Страшная машина сталинского террора уничтожила в 1937—1938 годах большую часть партийных, советских, военных и хозяйственных кадров высшего и среднего звена. Но страна не могла оставаться без руководства, и на место уничтоженных или отправленных в заключение людей приходили новые. Для многих это было время стремительного продвижения вверх. Показательна в этом отношении судьба А. Н. Косыгина. Скромный работник из системы потребительской кооперации в Сибири, Косыгин в 1930 году поступил в Ленинградский текстильный институт, который окончил в 1935 году. Его направили мастером цеха на текстильную фабрику им. А. И. Желябова. Но уже в 1937 году Косыгин был назначен директором Октябрьской прядильно-ткацкой фабрики, в 1938 году он стал заведовать промышленно-транспортным отделом Ленинградского обкома партии, и в этом же году его избрали председателем Ленгорисполкома. В этот период с ним познакомился Микоян.

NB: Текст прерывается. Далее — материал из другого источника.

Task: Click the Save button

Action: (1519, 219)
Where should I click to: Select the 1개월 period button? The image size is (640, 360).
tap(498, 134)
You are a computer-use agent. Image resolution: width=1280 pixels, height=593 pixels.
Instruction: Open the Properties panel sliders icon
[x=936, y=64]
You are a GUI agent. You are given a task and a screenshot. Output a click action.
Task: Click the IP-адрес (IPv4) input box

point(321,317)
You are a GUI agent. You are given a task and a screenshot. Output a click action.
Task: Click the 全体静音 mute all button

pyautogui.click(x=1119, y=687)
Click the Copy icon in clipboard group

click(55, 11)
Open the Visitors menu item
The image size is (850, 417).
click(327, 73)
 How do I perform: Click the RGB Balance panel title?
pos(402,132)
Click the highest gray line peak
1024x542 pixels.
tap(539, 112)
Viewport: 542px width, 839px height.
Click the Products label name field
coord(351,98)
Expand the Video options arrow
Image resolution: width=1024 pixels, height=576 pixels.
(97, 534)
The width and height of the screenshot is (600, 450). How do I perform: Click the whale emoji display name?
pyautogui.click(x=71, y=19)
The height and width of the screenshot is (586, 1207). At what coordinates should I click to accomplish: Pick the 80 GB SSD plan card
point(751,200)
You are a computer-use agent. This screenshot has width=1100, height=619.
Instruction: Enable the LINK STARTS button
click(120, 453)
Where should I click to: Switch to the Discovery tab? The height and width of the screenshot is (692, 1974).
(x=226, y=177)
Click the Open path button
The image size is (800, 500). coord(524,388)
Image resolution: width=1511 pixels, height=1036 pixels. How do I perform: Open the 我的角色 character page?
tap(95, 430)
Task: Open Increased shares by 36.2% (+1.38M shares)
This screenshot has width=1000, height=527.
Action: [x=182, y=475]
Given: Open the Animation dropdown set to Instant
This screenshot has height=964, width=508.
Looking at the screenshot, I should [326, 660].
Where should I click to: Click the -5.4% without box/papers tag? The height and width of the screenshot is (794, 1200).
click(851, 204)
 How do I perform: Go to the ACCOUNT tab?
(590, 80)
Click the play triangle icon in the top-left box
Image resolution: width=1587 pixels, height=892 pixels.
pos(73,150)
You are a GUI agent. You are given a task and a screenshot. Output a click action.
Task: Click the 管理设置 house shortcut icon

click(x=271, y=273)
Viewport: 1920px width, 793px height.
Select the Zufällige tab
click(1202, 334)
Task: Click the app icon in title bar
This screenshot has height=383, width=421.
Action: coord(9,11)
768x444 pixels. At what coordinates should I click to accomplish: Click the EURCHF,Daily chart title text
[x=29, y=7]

Молодой и энергичный Косыгин понравился Микояну. Когда на следующий год было решено создать общесоюзный Наркомат текстильной промышленности, Микоян сказал Сталину, что в Ленинграде есть энергичный руководитель, который хорошо знает текстильное производство. Сталин согласился с Микояном, и Косыгин был срочно вызван в Москву. По приезде на перроне Ленинградского вокзала Алексей Николаевич узнал, что он уже назначен наркомом текстильной промышленности СССР.
Микоян в годы войны
В 1939—1940 годах как нарком внешней торговли Микоян вел переговоры с немецкими экономическими делегациями и следил за аккуратным выполнением заключенных соглашений. Хотя сроки поставок немецкого оборудования срывались уже в 1940 году, поезда с продовольствием и сырьем шли из СССР в Германию едва ли не до 21 июня 1941 года.